Dat is met ‘Lemon Tree‘ niet anders. Hoewel de schaal van het leed hier terug wordt geschroefd van de wereldproblematiek van honger en eeuwige wederkeer naar persoonlijke teleurstelling (in een relatie?) is de citroenboom (er gaan dagen voorbij dat ik die niet tegenkom) het enige dat herinnert aan steeds hetzelfde; het uitzichtloze; de teleurstelling; “… where nothing ever happens”. En dat is herkenbaar en misschien daarom zo bekend geworden; totdat “the way you bake your cakes” van een one-night-stand die ontgoocheling doorbreken en een droom werkelijkheid wordt (in ‘Pieces‘).
Daarna raak ik in de plaat – ook muzikaal – de weg een beetje kwijt. De teksten worden ondoorzichtiger en de muziek wordt – niet ongebruikelijk bij post-pop-rock – meer van het mooie zelfde. Om dan toch weer te eindigen met een opvallend helder en misschien ook wel hoopgevend nummer: ‘One Fine Day‘. Want die ellende en dat gedoe hoeven niet voor eeuwig te duren: “I’ll turn another page – one fine day”. Het kan nog alle kanten op: “Should I bow myself and pray / Should I be afraid of bad news / Should I move myself or stay / Turn another page now”. En: “You can colour the grey sky, grey sky”. Op die manier gloort een spikkeltje hoop dat niet – net als in de eerste nummers met ‘Everybody knows’ de grond wordt ingemept.

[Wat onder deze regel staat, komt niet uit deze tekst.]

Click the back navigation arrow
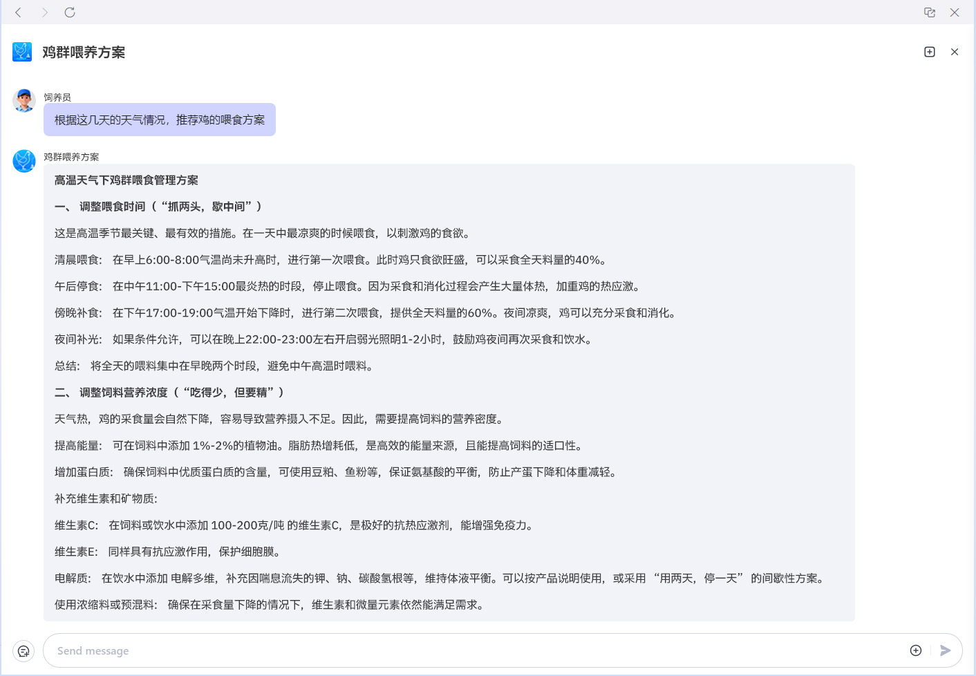The width and height of the screenshot is (976, 676). pos(18,12)
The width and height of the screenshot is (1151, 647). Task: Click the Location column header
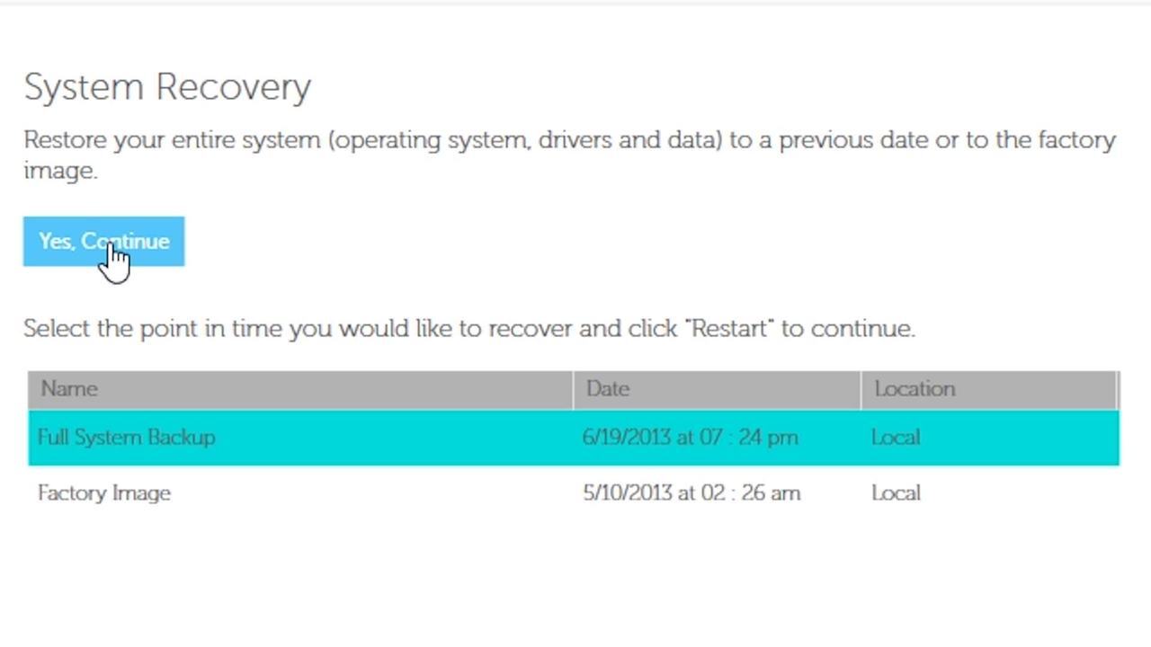coord(915,389)
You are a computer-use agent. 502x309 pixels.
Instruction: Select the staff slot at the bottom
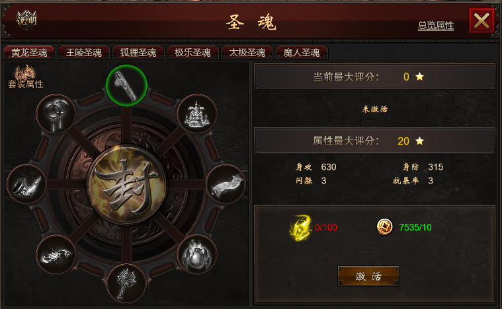click(x=126, y=283)
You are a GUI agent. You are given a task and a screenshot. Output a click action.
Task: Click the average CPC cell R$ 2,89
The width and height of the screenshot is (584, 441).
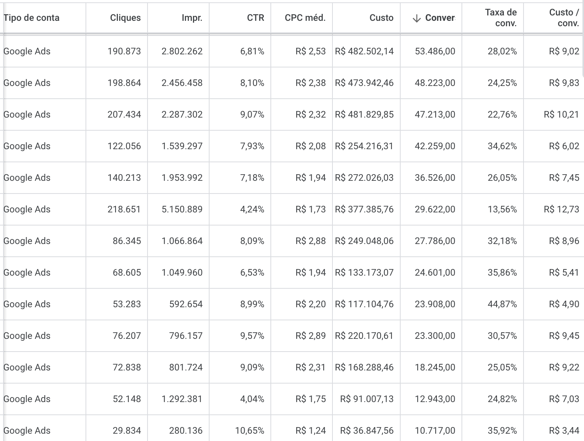point(310,336)
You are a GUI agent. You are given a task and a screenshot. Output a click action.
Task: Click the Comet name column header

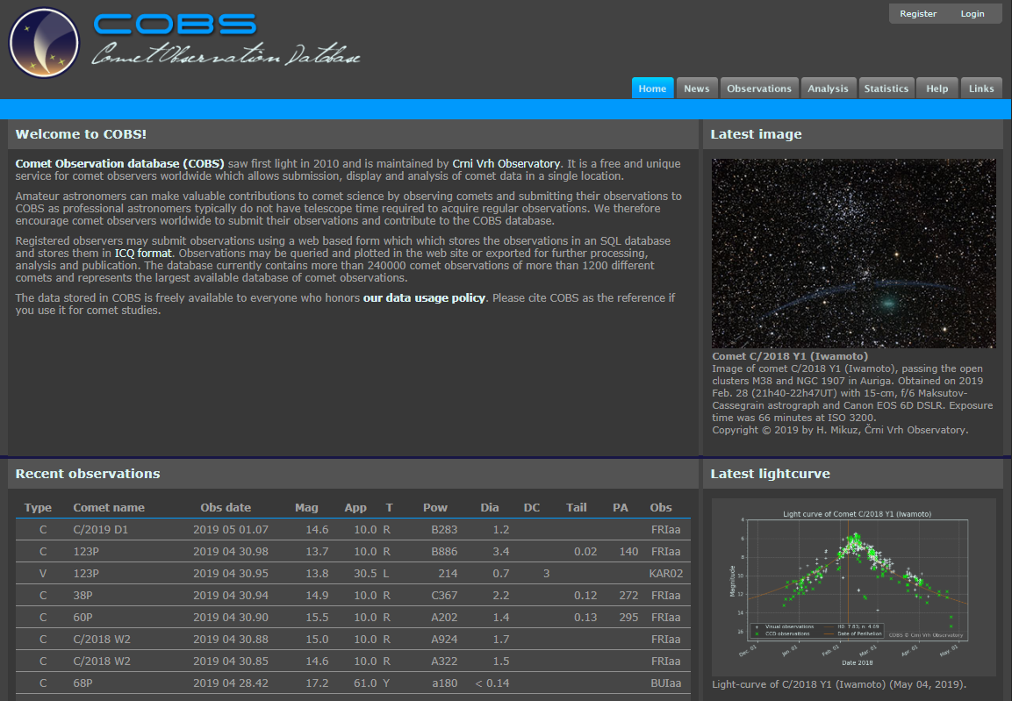109,508
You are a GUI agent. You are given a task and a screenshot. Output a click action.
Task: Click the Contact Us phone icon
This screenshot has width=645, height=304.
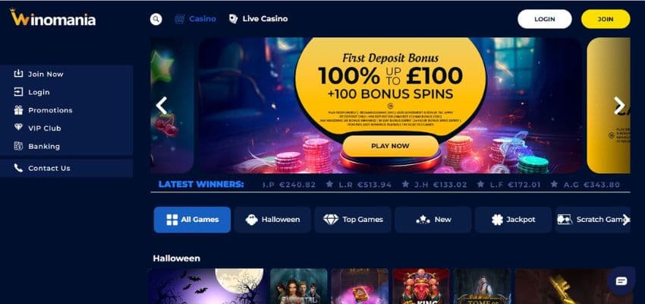18,168
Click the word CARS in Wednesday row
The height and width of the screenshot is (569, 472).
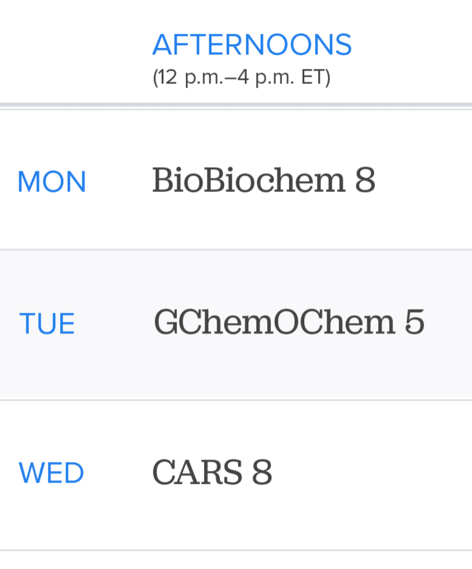tap(197, 472)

Terugbladerend op http://last.fm/user/kadmosb valt me op dat ik deze plaat sinds 2007 maar 1 keer heb opgezet (gisteren en vanavond natuurlijk even niet meegerekend; daarvoor heb ik ‘m halverwege de jaren ’90 grijs gedraaid). De muziek is mooi en afwijkend van de mainstream die ik mijd; altijd al bewust of onbewust gemeden heb. Hoewel ik rond 2005 ben overgestapt op hoofdzakelijk christelijke muziek, ben ik muziek die lijkt op Fool’s Garden daar nog niet tegengekomen.
Laat ik eerlijk zijn: ik blijf op zoek naar mooie muziek die me boeit en blij maakt. En blij word ik vooral als muziek en tekst een eenheid vormen die me drijft. Dat durf ik te zeggen over Neal Morse en The Violet Burning, maar niet over Fool’s Garden. Afschrijven dan maar? Hoewel ik het door deze blog een beetje verknald heb voor mezelf – ik ken nu de onliggende tekstuele laag van hun muziek – kan ik blijven genieten van de toon van hun muziek, want die grijpt aan; die bouwt op naar een climax; die is bijzonder; vooral in Lemon Tree. De vocalen zijn mooi en afwisselend, want schoonheid valt nu eenmaal niet te vangen in categorieën die passen bij wie ik ben. Toch blijft muziek die wordt opgebouwd door tekst en toon een drijvende kracht om verder te zoeken naar schoonheid, want “why should the devil have all the good music” (Larry Norman)? Fool’s Garden voldoet voor mij ondanks de christelijke footprints (“bow myself and pray” en “the life to come”) niet aan dat criterium.
Als second best is het ondertussen muzikaal meer dan de moeite waard om mijn oor erbij te luisteren te leggen en er zelfs van te kunnen genieten.